- [SUPPLIED TEXT]:
+--
One clinical trial tells me that bupropion can be dosed up to 750mg in inpatients...
 
AFAIK there hasn't been a lot of evidence that doses above 150mg are anymore efficacious, but can result in higher seizure risk and raise the rate of other side effects. There has been some controversy over the FDA ever approving 300mg versions in the first place, just allowed drug reps to convince doctors to continue prescribing higher doses when the 150mg versions were found ineffective. It's also suspected that most of the relief provided by bupropion is not from the parent compound but instead from long-acting active metabolites.
 
AFAIK there hasn't been a lot of evidence that doses above 150mg are anymore efficacious, but can result in higher seizure risk and raise the rate of other side effects. There has been some controversy over the FDA ever approving 300mg versions in the first place, just allowed drug reps to convince doctors to continue prescribing higher doses when the 150mg versions were found ineffective. It's also suspected that most of the relief provided by bupropion is not from the parent compound but instead from long-acting active metabolites.

Have you got links or clinical trial data that outlines this in any way?

I'm not necessarily questioning it just, certainly interested to read more about it, especially the efficacy stemming from the metabolites, which would suggest that SR/XL wouldn't really matter so much, provided there's not one big great dump of bupropion into the system all at one time.... no?
 
http://www.ncbi.nlm.nih.gov/pubmed/9663366

There's one, don't have time right now to find more. You could also consider nortriptyline if looking for a noradrenergic anti-depressant, and I'm not sure how much actually ends up in your system but IIRC desipramine is a metabolite of imipramine, although if you are trying to avoid SERT affinity it doesn't do you any good.
 
http://www.ncbi.nlm.nih.gov/pubmed/9663366

Clin Ther.
1998 May-Jun;20(3):505-16.

A multicenter evaluation of the efficacy and safety of 150 and 300 mg/d sustained-release bupropion tablets versus placebo in depressed outpatients.

Reimherr FW1, Cunningham LA, Batey SR, Johnston JA, Ascher JA.
Author information


  • 1University of Utah Medical Center, Salt Lake City, USA.


Abstract

This multicenter, randomized, double-masked, placebo-controlled, parallel-group study compared the antidepressant efficacy and safety of bupropion sustained-release (SR) tablets (150 mg QD or 150 mg BID) with placebo in outpatients with moderate-to-severe depression. The study consisted of a 1-week placebo phase followed by 8 weeks of active treatment with bupropion SR 150 mg/d (150 mg QD, n = 121) or 300 mg/d (150 mg BID, n = 120) or placebo (n = 121). Efficacy was measured by changes in scores on the 17-item Hamilton Rating Scale for Depression(HAM-D) and the Clinical Global Impressions for Severity of Illness (CGI-S) and Clinical Global Impressions for Improvement of Illness (CGI-I) scales. Safety was monitored by regular assessment of vital signs and adverse events as well as by pretreatment and posttreatment physical and clinical laboratory examinations. By day 56, both bupropion SR treatments were more effective in relieving the symptoms of depression than was placebo. Compared with those receiving placebo, patients in the bupropion SR 150- and 300-mg/d groups had significantly reduced symptoms by treatment day 56, as measured on the 17-item HAM-D, CGI-S, and CGI-I scales (P < 0.05). Bupropion SR was well tolerated, with no serious adverse events reported by bupropion-treated patients; 95% of all reported adverse events were of mild or moderate intensity. No clinically significant changes in vital signs, laboratory test results, or physical findings were observed. A greater mean weight loss was observed at the end of treatment in both the bupropion SR 150-mg (0.5 kg) and bupropion SR 300-mg (1.0 kg) group compared with placebo (0.2 kg). We found that bupropion SR 150 mg administered either once or twice daily was more effective than placebo in treating depression and that once-daily dosing appears to be at least as effective as twice-daily dosing. Should this prove true, depressed patients may be able to benefit from the convenience and improved tolerability associated with once-daily dosing.
+--
- [DATA EXCERPTS]:
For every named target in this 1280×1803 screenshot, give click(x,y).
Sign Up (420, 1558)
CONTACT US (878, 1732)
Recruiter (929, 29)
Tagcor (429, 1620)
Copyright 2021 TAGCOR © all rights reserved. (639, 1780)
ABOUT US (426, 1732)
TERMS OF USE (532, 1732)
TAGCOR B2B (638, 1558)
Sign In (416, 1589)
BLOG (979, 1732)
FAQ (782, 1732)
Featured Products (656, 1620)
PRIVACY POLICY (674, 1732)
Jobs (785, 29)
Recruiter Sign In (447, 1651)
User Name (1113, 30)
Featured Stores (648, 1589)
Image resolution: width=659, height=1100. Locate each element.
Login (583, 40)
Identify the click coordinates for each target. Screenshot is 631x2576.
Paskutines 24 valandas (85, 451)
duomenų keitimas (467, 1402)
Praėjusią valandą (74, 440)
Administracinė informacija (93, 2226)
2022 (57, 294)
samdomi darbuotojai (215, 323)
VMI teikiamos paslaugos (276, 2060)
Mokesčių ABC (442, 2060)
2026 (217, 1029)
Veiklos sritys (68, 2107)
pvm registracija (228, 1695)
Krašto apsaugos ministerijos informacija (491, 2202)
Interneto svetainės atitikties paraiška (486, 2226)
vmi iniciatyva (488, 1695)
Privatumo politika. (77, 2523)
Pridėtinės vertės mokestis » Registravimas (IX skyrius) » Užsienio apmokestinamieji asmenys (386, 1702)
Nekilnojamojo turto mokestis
+--
- [DIRECTIONS]:
Reproduce the part of the bupropion dosing discussion starting at "Have you got" and ending at "1998 May-Jun;20(3):505-16.", swapping "nortriptyline" for "protriptyline".

- [RESULT FOR THIS TASK]:
Have you got links or clinical trial data that outlines this in any way?

I'm not necessarily questioning it just, certainly interested to read more about it, especially the efficacy stemming from the metabolites, which would suggest that SR/XL wouldn't really matter so much, provided there's not one big great dump of bupropion into the system all at one time.... no?
 
http://www.ncbi.nlm.nih.gov/pubmed/9663366

There's one, don't have time right now to find more. You could also consider protriptyline if looking for a noradrenergic anti-depressant, and I'm not sure how much actually ends up in your system but IIRC desipramine is a metabolite of imipramine, although if you are trying to avoid SERT affinity it doesn't do you any good.
 
http://www.ncbi.nlm.nih.gov/pubmed/9663366

Clin Ther.
1998 May-Jun;20(3):505-16.